A French lawmaker who spent eight months walking a 6,000km “Tour de France” takes his last symbolic steps in Paris on Sunday. He returns to the capital to report on a country that has “little hope for the future”.
“Everywhere I went I witnessed a crisis in the standard of living, a loss of identity and the loss of a sense of a common destiny,” Jean Lassalle, National Assembly member for the Pyrénées-Atlantiques region in southwest France, told Europe 1 radio.
“People would tell me: ‘look at the state you have left our country in’,” he added. “There is no more industry, farming is in crisis, just one in ten children of farmers grudgingly says they want to carry on in agriculture.
“The countryside has lost its perspective, and it isn’t any better in the cities. We all know the state of France’s suburbs, even those that have been rebuilt.”
Lassalle, 58, set out in April and walked an almost uninterrupted route clockwise around France, flying only from Marseille in the south to northern Corsica, and again from Bordeaux in the southwest to Nantes in the northwest.
He said he “needed to get a feeling” for the country, and wrote on his personal blog that he was impressed by peoples’ willingness to speak frankly with him.
“Once they knew what I was doing, I felt a strong sense that they were expressing themselves as a civic duty, choosing their words carefully,” he wrote. “There was a solemnity and a dignity about it, despite everything they had to say.”
Confusion and racism
And what he found was a France confused about its position in a shrinking world, an uncertainty as to the long-term effects of globalisation and a distrust for politicians who, people told him, “do not listen to us at all”.

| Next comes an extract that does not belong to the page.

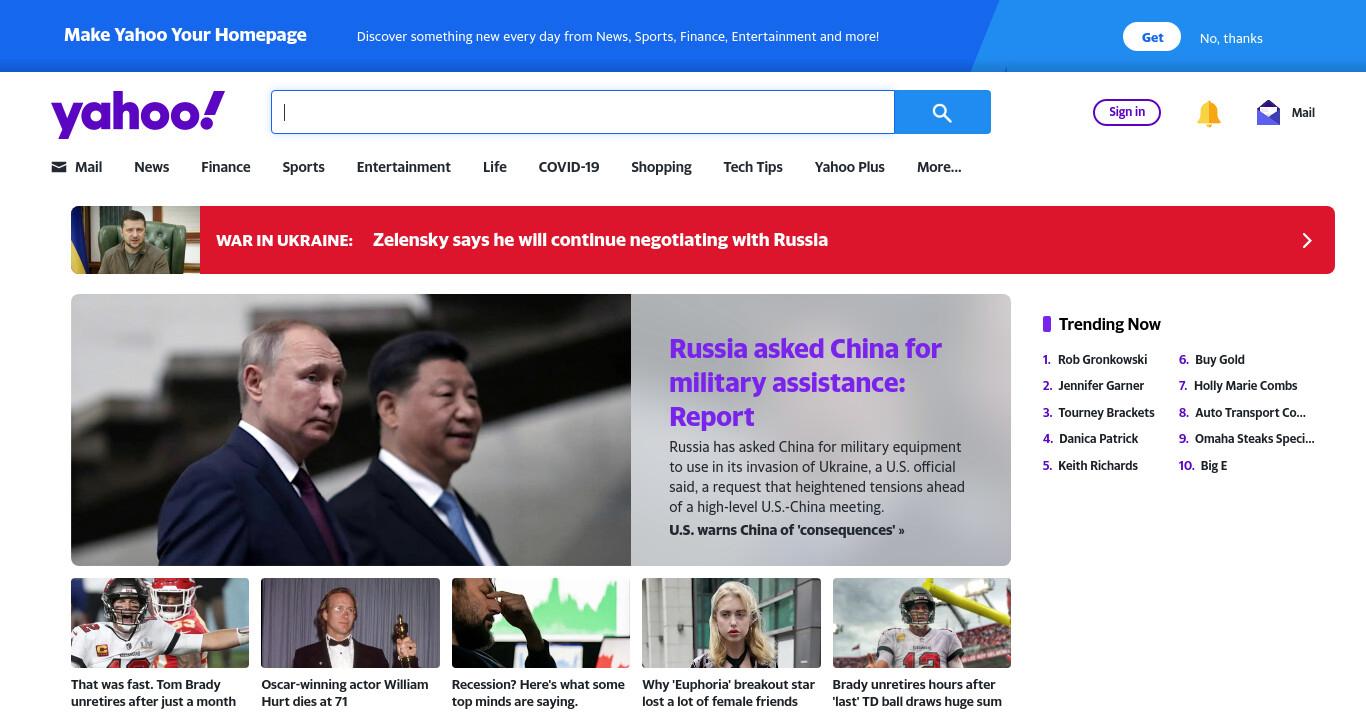Dismiss the banner with No, thanks

1231,38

“We live in a world that is changing out of all recognition,” he told Europe 1. “We [the government] have failed to find ways of explaining to the citizens of this country exactly what this change means.”
Worryingly, he also encountered “latent racism” almost everywhere, “even in the smallest villages”.

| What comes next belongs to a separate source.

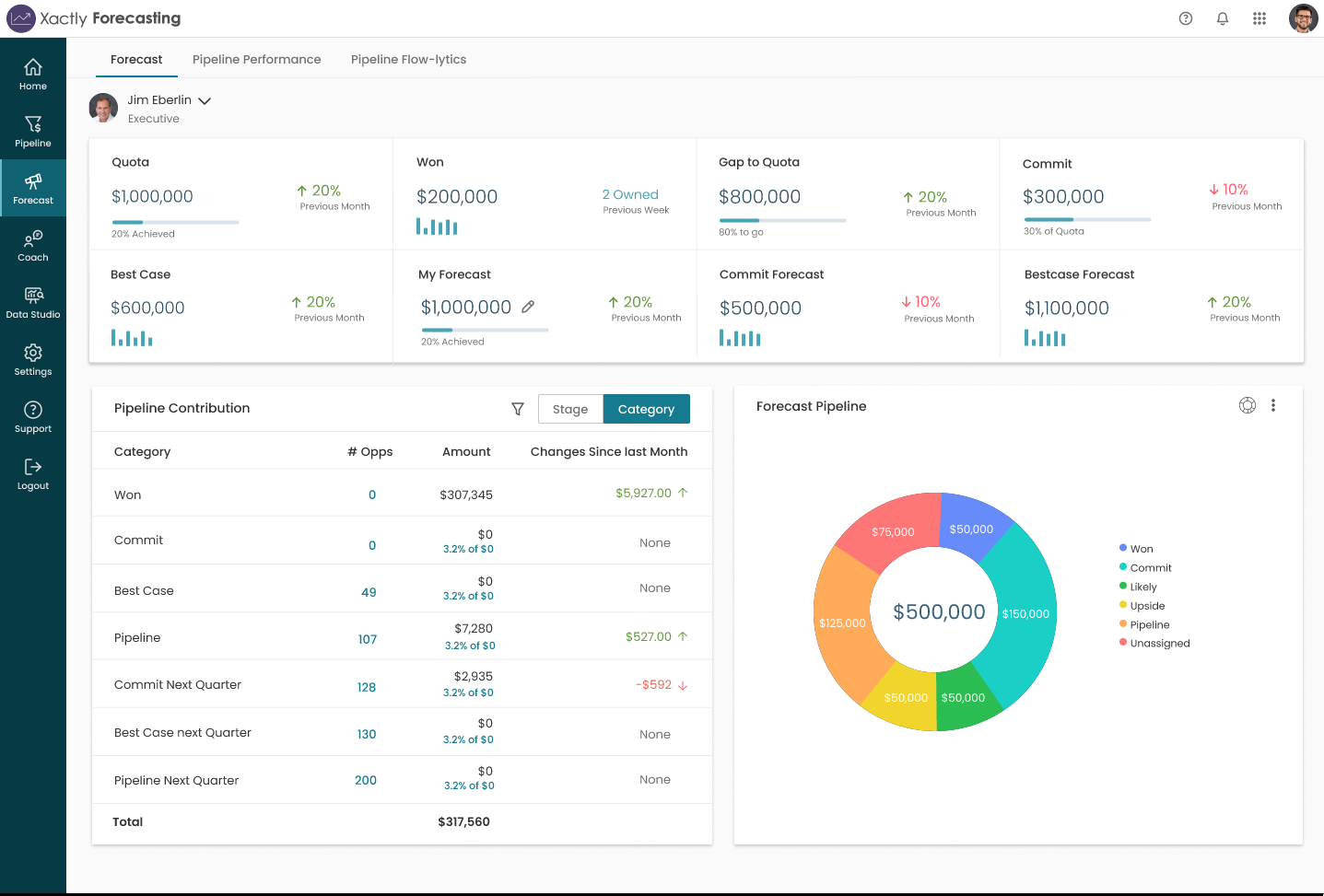Open the three-dot menu on Forecast Pipeline
Screen dimensions: 1324x896
(x=1273, y=405)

“This is racism that seems totally unashamed,” he told Le Monde on Friday. “It is a wholescale rejection of ‘the other’ and often expressed with excessive aggression.”
Lassalle told Le Monde that he was particularly worried about a return of “anti-Semitic rhetoric” that was particularly “linked to wealth”.
On Saturday, Lassalle will walk his final steps, from Place de la Concorde over the River Seine to the National Assembly building in central Paris.
Hundreds of people he met on his walk are expected to accompany him, and to enter the assembly to start a two-day debate on France’s future.
“I will then prepare a parliamentary report on what I learned on my walk, which I will submit to the president at the end of February,” he wrote in his blog. “Meeting people around the country was a deliberate act as an elected member of France’s parliament, as a resistant [to changes that have eclipsed the lives of ordinary people], and a bid to raise awareness of the issues faced by our citizens.
“Things cannot stay the way they are now.”